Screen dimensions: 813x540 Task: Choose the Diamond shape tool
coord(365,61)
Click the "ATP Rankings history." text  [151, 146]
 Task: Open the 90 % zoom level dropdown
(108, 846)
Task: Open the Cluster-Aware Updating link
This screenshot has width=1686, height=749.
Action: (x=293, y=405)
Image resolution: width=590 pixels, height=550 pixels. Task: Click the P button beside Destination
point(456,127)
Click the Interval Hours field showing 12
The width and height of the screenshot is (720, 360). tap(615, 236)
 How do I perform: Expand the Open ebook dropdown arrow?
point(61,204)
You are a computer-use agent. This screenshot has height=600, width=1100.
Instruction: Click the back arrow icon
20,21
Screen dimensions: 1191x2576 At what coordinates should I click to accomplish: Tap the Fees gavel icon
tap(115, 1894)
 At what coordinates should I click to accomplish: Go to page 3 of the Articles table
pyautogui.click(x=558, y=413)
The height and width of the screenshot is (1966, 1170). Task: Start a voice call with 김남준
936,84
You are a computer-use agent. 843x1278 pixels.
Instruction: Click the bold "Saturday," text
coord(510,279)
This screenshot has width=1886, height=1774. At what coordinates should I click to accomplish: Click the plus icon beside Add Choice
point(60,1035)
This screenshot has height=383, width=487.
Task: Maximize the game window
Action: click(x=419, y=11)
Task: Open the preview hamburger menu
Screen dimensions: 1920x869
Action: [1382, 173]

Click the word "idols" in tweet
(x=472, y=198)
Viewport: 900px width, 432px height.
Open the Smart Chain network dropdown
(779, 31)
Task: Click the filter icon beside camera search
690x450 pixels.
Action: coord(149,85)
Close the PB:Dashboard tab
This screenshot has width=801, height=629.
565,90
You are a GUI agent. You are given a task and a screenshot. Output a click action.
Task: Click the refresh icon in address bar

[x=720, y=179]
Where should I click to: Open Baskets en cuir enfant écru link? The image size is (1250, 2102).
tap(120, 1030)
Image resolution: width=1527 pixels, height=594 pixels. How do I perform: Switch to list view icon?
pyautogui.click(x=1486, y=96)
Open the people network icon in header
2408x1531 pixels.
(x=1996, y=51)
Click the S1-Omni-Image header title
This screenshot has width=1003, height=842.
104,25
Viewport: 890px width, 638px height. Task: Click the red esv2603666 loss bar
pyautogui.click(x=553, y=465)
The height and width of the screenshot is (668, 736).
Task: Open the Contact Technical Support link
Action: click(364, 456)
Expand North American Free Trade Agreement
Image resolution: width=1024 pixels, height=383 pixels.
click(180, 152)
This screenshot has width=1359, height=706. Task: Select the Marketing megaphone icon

» YOUR OBJECTIVE
Line by line, output the listing above without alteration.

» EXPECTED OUTPUT
Screen dimensions: 813x540 Task: Choose the Diamond shape tool
coord(365,61)
Click the "ATP Rankings history." text  [151, 146]
 Task: Open the 90 % zoom level dropdown
(108, 846)
Task: Open the Cluster-Aware Updating link
This screenshot has width=1686, height=749.
Action: (x=293, y=405)
Image resolution: width=590 pixels, height=550 pixels. Task: Click the P button beside Destination
point(456,127)
Click the Interval Hours field showing 12
The width and height of the screenshot is (720, 360). tap(615, 236)
 How do I perform: Expand the Open ebook dropdown arrow?
point(61,204)
You are a computer-use agent. This screenshot has height=600, width=1100.
Instruction: Click the back arrow icon
20,21
Screen dimensions: 1191x2576 At what coordinates should I click to accomplish: Tap the Fees gavel icon
tap(115, 1894)
 At what coordinates should I click to accomplish: Go to page 3 of the Articles table
pyautogui.click(x=558, y=413)
The height and width of the screenshot is (1966, 1170). Task: Start a voice call with 김남준
936,84
You are a computer-use agent. 843x1278 pixels.
Instruction: Click the bold "Saturday," text
coord(510,279)
This screenshot has width=1886, height=1774. At what coordinates should I click to accomplish: Click the plus icon beside Add Choice
point(60,1035)
This screenshot has height=383, width=487.
Task: Maximize the game window
Action: click(x=419, y=11)
Task: Open the preview hamburger menu
Screen dimensions: 1920x869
Action: [1382, 173]

Click the word "idols" in tweet
(x=472, y=198)
Viewport: 900px width, 432px height.
Open the Smart Chain network dropdown
(779, 31)
Task: Click the filter icon beside camera search
690x450 pixels.
Action: coord(149,85)
Close the PB:Dashboard tab
This screenshot has width=801, height=629.
565,90
You are a GUI agent. You are given a task and a screenshot. Output a click action.
Task: Click the refresh icon in address bar

[x=720, y=179]
Where should I click to: Open Baskets en cuir enfant écru link? The image size is (1250, 2102).
tap(120, 1030)
Image resolution: width=1527 pixels, height=594 pixels. How do I perform: Switch to list view icon?
pyautogui.click(x=1486, y=96)
Open the people network icon in header
2408x1531 pixels.
(x=1996, y=51)
Click the S1-Omni-Image header title
This screenshot has width=1003, height=842.
104,25
Viewport: 890px width, 638px height. Task: Click the red esv2603666 loss bar
pyautogui.click(x=553, y=465)
The height and width of the screenshot is (668, 736).
Task: Open the Contact Technical Support link
Action: click(364, 456)
Expand North American Free Trade Agreement
Image resolution: width=1024 pixels, height=383 pixels.
click(180, 152)
This screenshot has width=1359, height=706. Task: Select the Marketing megaphone icon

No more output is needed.